Les responsables canadiens ont déjà entamé des démarches diplomatiques, soulignant les avantages mutuels de la relation commerciale actuelle. Le ministre de la Santé Jean-Yves Duclos a noté lors d’une conférence de presse à Ottawa la semaine dernière que “l’innovation pharmaceutique canadienne soutient la prestation des soins de santé américains d’une manière qui transcende les simples calculs commerciaux.”
Les représentants de l’industrie pointent plusieurs médicaments critiques où la fabrication canadienne joue un rôle crucial dans les chaînes d’approvisionnement nord-américaines. Les produits d’insuline, les traitements cardiovasculaires et certaines thérapies contre le cancer figurent en bonne place dans le commerce pharmaceutique transfrontalier, les installations de production étant souvent spécialisées pour des composés ou des mécanismes d’administration spécifiques.
“Nous avons passé des décennies à construire des capacités de fabrication complémentaires,” note Michael Brennan, PDG de BioPharma Canada. “Ce ne sont pas des relations qui peuvent être rapidement démêlées ou remplacées sans conséquences significatives pour les patients qui dépendent d’un accès constant aux médicaments.”
Les tarifs potentiels arrivent à un moment particulièrement difficile pour l’industrie pharmaceutique mondiale, qui s’ajuste encore aux perturbations de la chaîne d’approvisionnement découlant de la pandémie et des tensions géopolitiques affectant l’approvisionnement en matières premières. Les fabricants canadiens ont souvent servi de partenaires fiables dans ce paysage incertain, avec des normes réglementaires étroitement alignées sur les exigences américaines.
Les analystes économiques suggèrent que le secteur pharmaceutique pourrait être particulièrement vulnérable aux impacts tarifaires en raison de sa nature hautement réglementée, ce qui rend l’adaptation rapide aux nouvelles barrières commerciales plus difficile que dans d’autres industries. Les processus d’approbation complexes pour les installations de fabrication et les exigences détaillées de contrôle de qualité signifient que le déplacement des lieux de production implique d’importants obstacles réglementaires.
Les gouvernements provinciaux à travers le Canada ont également exprimé leur inquiétude, particulièrement en Ontario et au Québec, où les grappes de fabrication pharmaceutique représentent d’importants employeurs et contributeurs économiques. Le premier ministre de l’Ontario Doug Ford a qualifié les tarifs potentiels de “contre-productifs pour la résilience des soins de santé nord-américains,” tandis que les responsables du développement économique ont commencé à planifier des mesures d’urgence.

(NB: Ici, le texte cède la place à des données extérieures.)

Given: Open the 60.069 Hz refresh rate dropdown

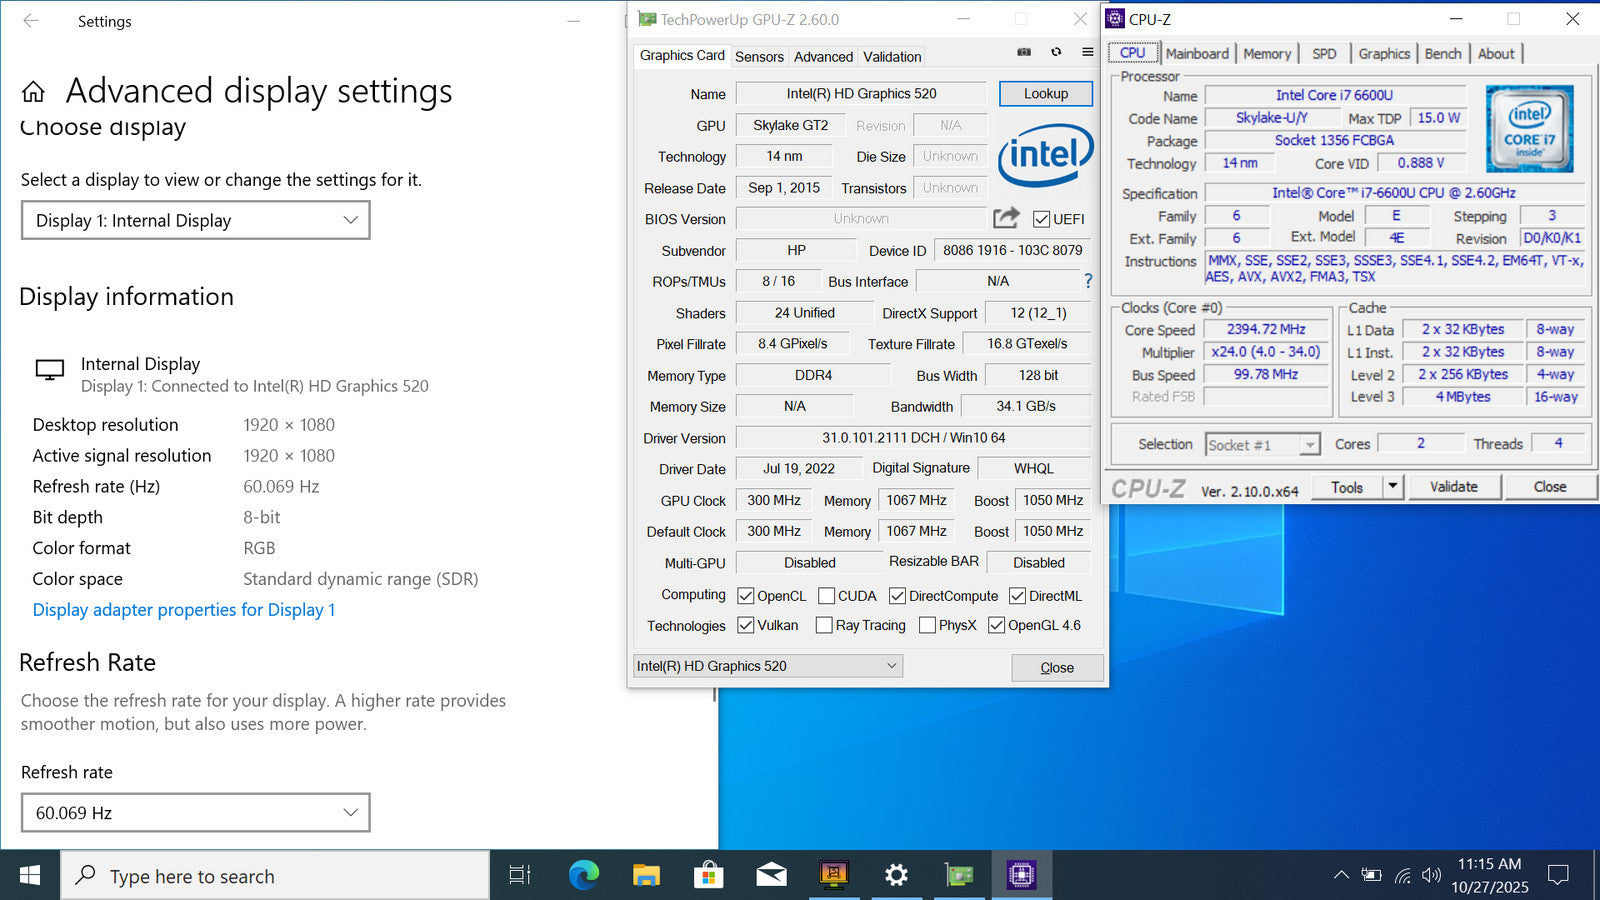Looking at the screenshot, I should 196,813.
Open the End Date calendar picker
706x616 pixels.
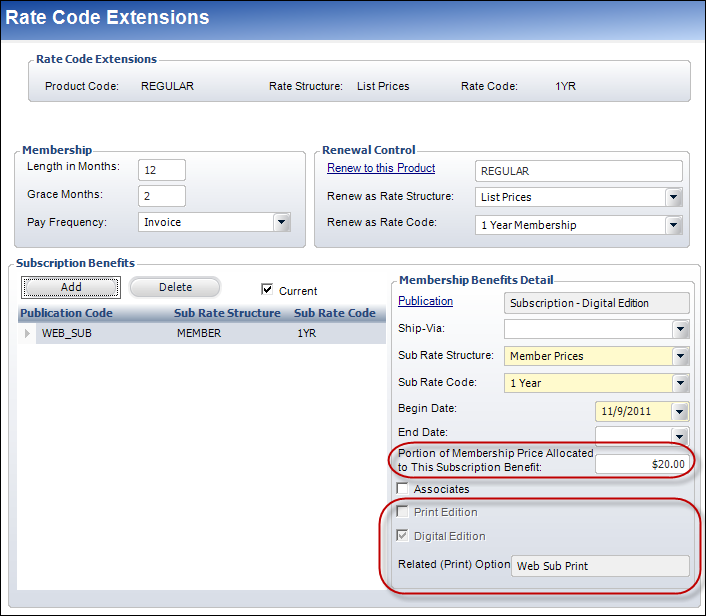point(681,436)
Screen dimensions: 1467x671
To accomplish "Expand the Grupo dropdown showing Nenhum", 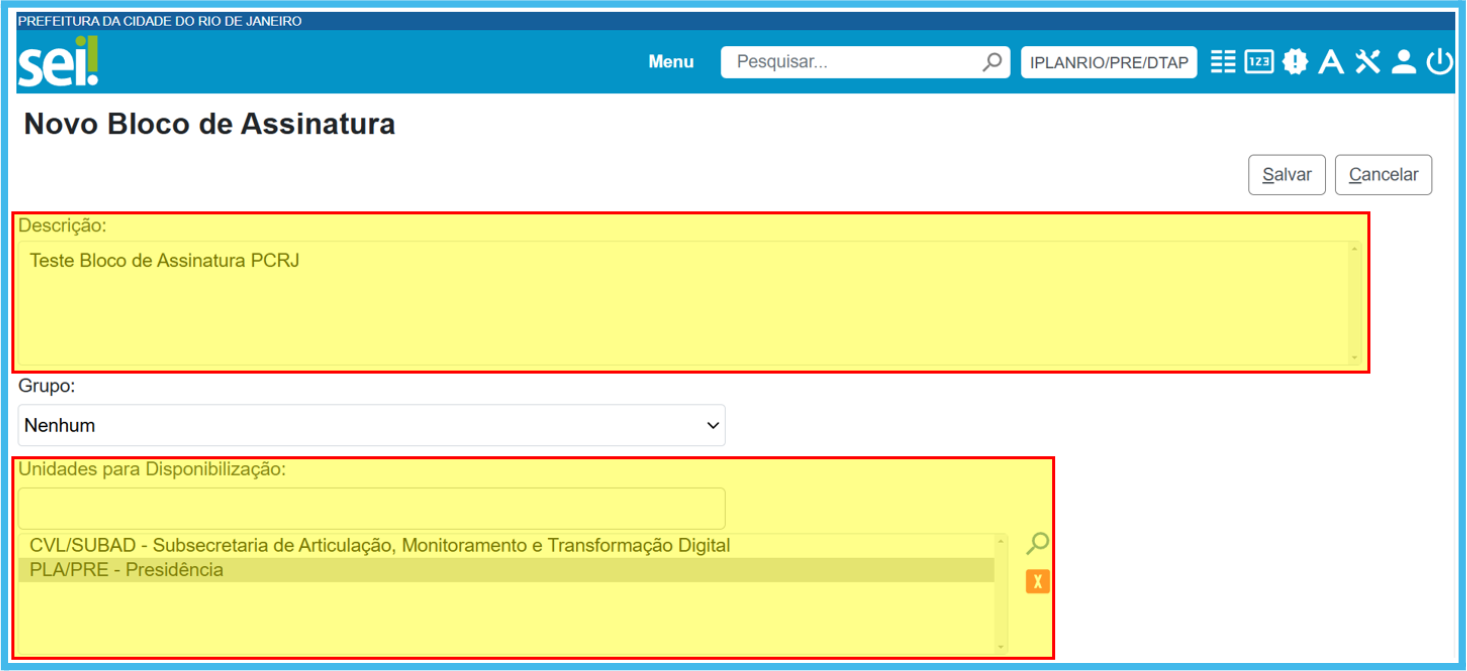I will 371,425.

Pour les entreprises pharmaceutiques canadiennes, les réponses stratégiques vont de l’accélération de la diversification vers les marchés européens et asiatiques à l’exploration d’une présence manufacturière potentielle aux États-Unis même – bien que cette dernière option présente des exigences d’investissement en capital importantes pendant une période déjà incertaine.

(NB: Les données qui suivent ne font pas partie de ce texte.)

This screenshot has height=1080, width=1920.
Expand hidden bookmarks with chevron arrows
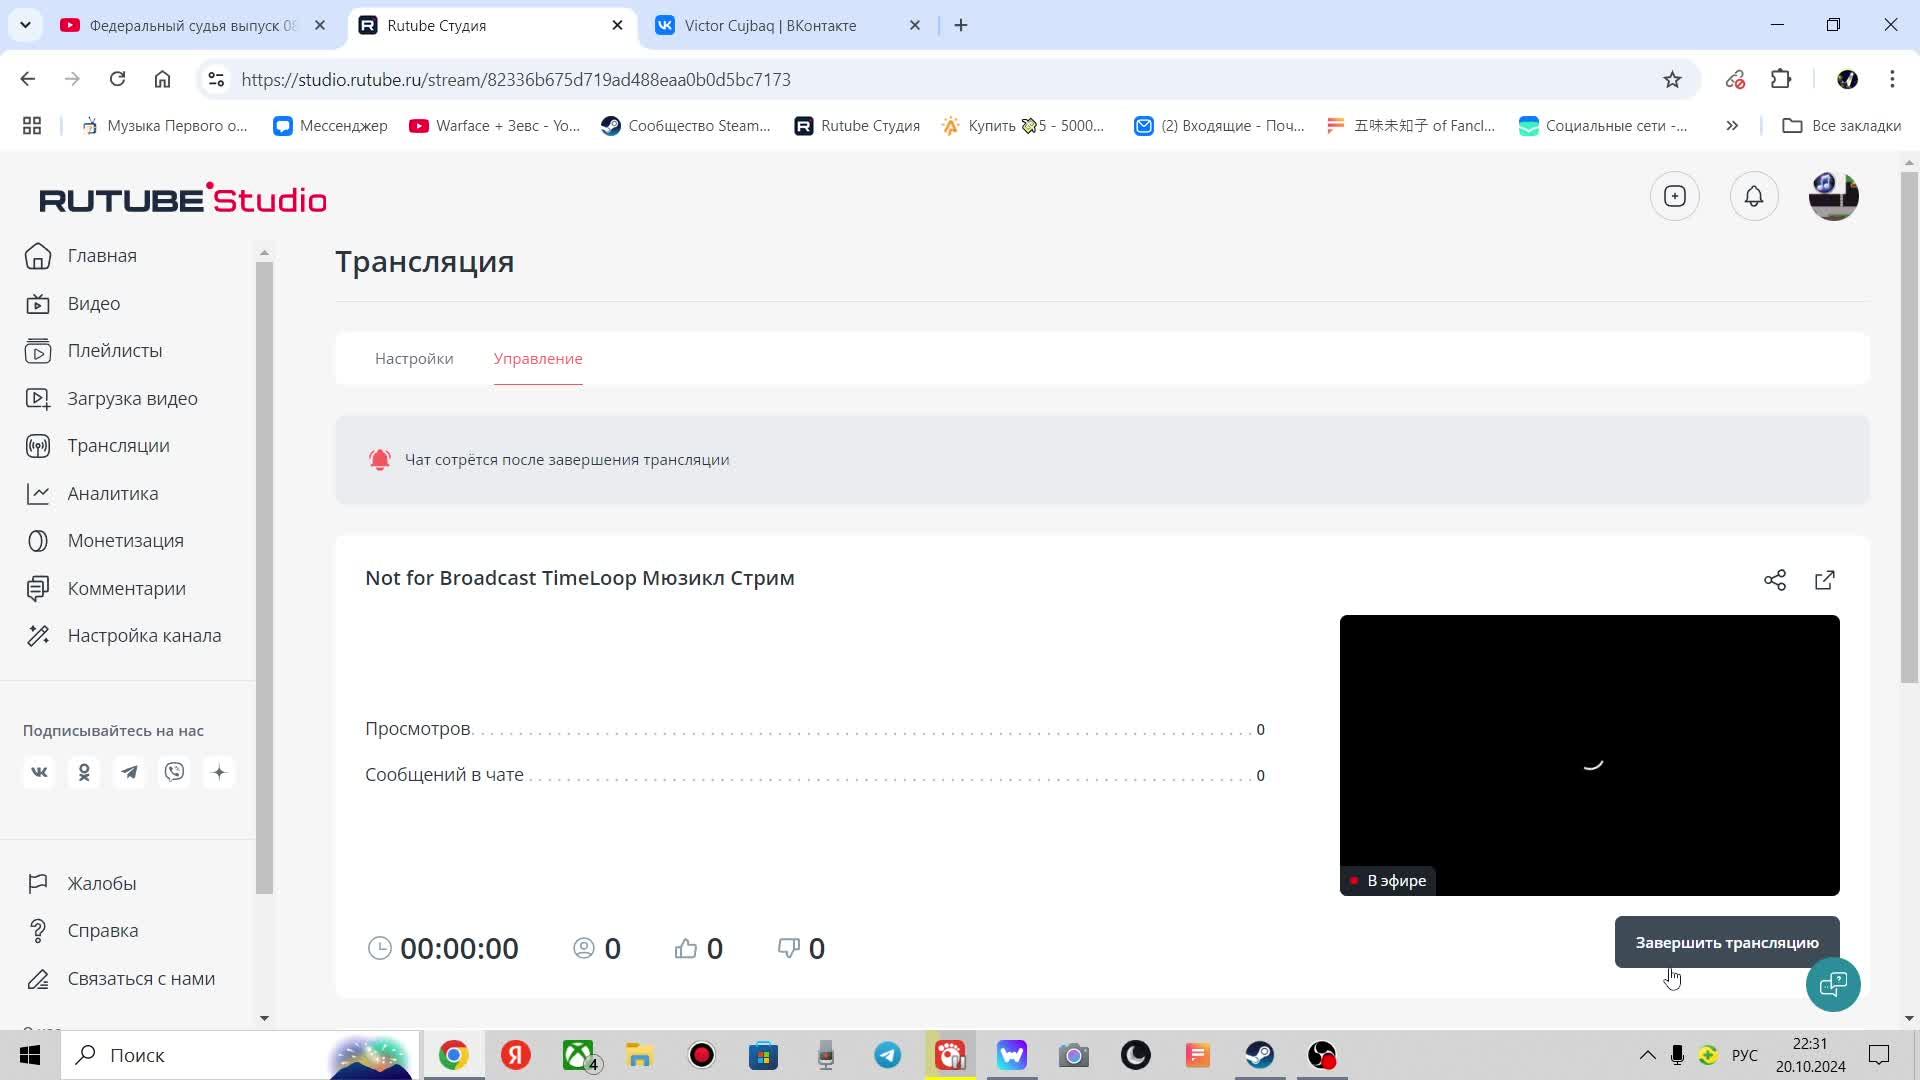coord(1731,125)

Alors que les deux pays s’enfoncent davantage dans leurs cycles électoraux respectifs, l’industrie pharmaceutique reste prise entre le nationalisme économique et les réalités pratiques des chaînes d’approvisionnement médicales modernes. La question qui se pose maintenant aux décideurs des deux côtés de la frontière: les ambitions politiques peuvent-elles être conciliées avec les interdépendances complexes qui en sont venues à définir les soins de santé nord-américains, ou les patients et les systèmes de santé sont-ils sur le point de devenir des dommages collatéraux dans un conflit commercial renouvelé?